CHAPTER IV

Dinner over, Francis Eversleigh retired to his room, again excusing himself on the plea of headache, adding in a very uncertain voice that he would no doubt be better in the morning; but he looked harassed, worn, and ill. His wife concealed her consternation at his state as well as she could, and mentally tried to assign some cause for it; on reflection she thought that his reference at table to Harry Bennet, whose affairs, now much involved, she knew to be in the hands of the firm, probably suggested the correct explanation. Anxious to minister to her husband, and to find out if possible what distressed him so sorely, she wished to be alone with him, and she urged the others to go out for a stroll by the river.

As the young people, nothing loth, went out, the two brothers exchanged a few words, Gilbert asking Ernest if he knew of anything in the office that had upset their father.

"I saw him in the forenoon," he remarked, "and he was looking as well as could be then. I hope he's not going to have an illness."

"I know of nothing particularly worrying in the office," returned Ernest. "How should there be? I fancy it is just as he says—he's got a bad headache, perhaps from the heat. I don't fancy that there is anything else the matter with him. He'll be all right to-morrow, you'll see."

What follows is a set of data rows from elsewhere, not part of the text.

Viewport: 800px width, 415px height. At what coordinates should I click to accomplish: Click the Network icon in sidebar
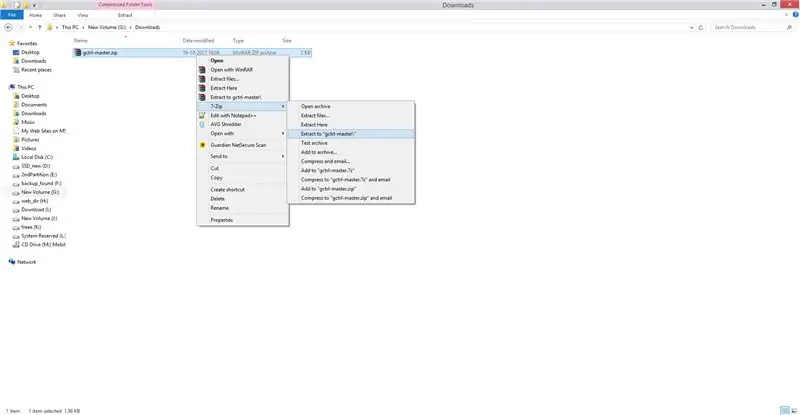click(12, 262)

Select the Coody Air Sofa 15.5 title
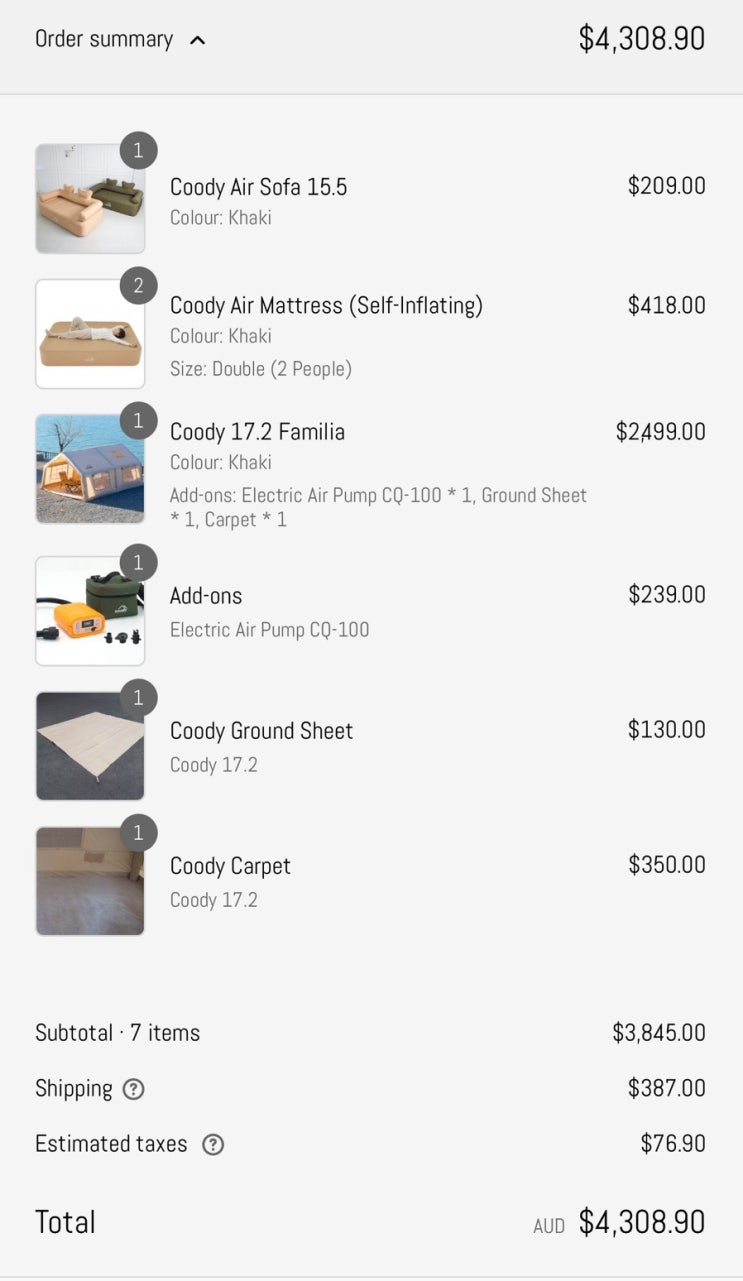(x=258, y=187)
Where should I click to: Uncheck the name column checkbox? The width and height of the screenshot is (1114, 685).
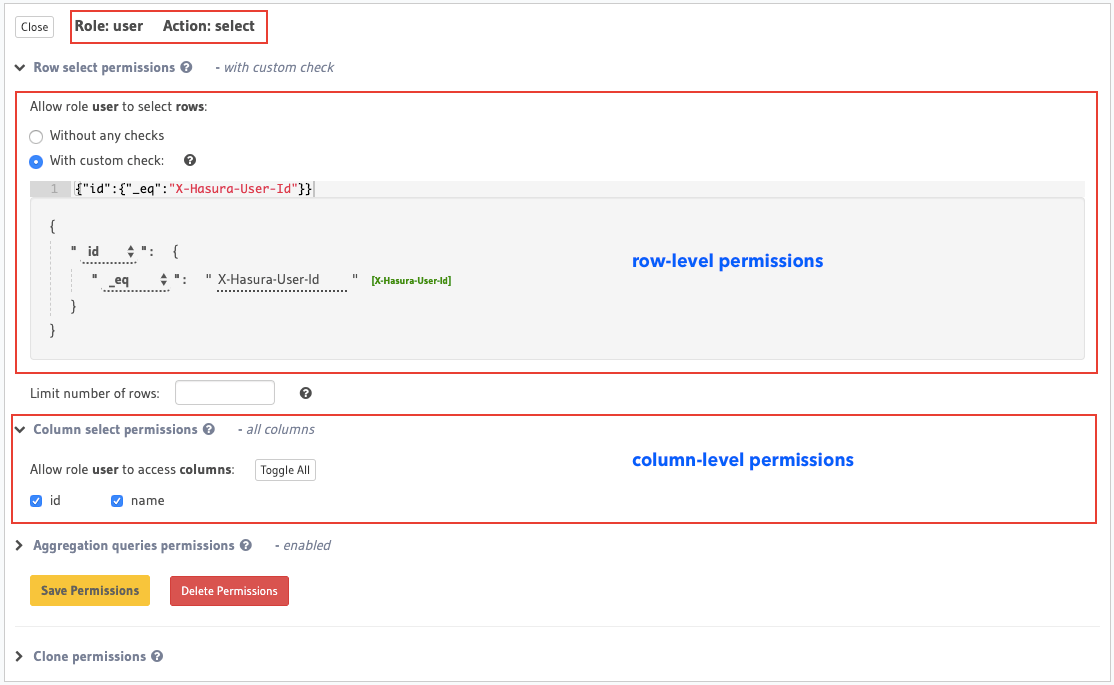pyautogui.click(x=117, y=501)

Now, when Gilbert was at Surbiton, there was an unwritten law that when they took their walks abroad he should pair off with Kitty, and Ernest with Helen. This arrangement was so well understood that Ernest never thought of even grumbling at it. So Gilbert and Kitty led the way to the terrace or esplanade on that side of the Thames, where they found a sequestered seat. And there they were left by the other two, who walked on towards the waterworks.

It was a delightful summer evening. The air was soft, balmy, sweet; a light breeze whispered delicate suggestions, and wooed to pleasant thoughts and tender fancies; a crescent moon, shining low over the trees on to the water, brought to the scene that touch of sentiment which is the very breath of poetry and romance. It was a night for lovers! Love, passion, sighs, smiles, fond hopes, fervent vows, eloquent prayers, the gentle rain of happy tears—all were in the enchanted atmosphere of the place that night.

It was one of those magical nights on which the heart is likely to be easily and perhaps profoundly stirred, and Gilbert Eversleigh, with the woman he loved by his side, was in a frame of mind to respond only too quickly to its influence. He longed to speak to Kitty, to tell her that he loved her, to ask her to unite her life with his, to press her dear hand, to taste the sweetness of her lips; but he forced himself to silence, though the restraint he imposed on his desire for utterance made it but gain the greater strength.

It may be that Kitty suspected she was on the edge of a crisis, for she too was quiet, and for the first time in her life somehow felt shy with Gilbert. Of course she did not require any one to tell her that he loved her, and more than once she had asked herself if she loved him, and she had answered "Yes." Thus, though words of love had never passed between them, she was none the less conscious of the existence of their love. And this made life joy, even if there was at the back of her mind a tremulous maidenly sensitiveness which made her half afraid of her happiness. An instinct of reserve now warned her to say or do nothing which could be taken by Gilbert as an opening.

Therefore a sort of constraint fell upon them, but still there was a sweetness about it; for was there not a nearness and an intimacy in the dreamy brooding silence, the outward sign of this constraint, which was only possible between true lovers?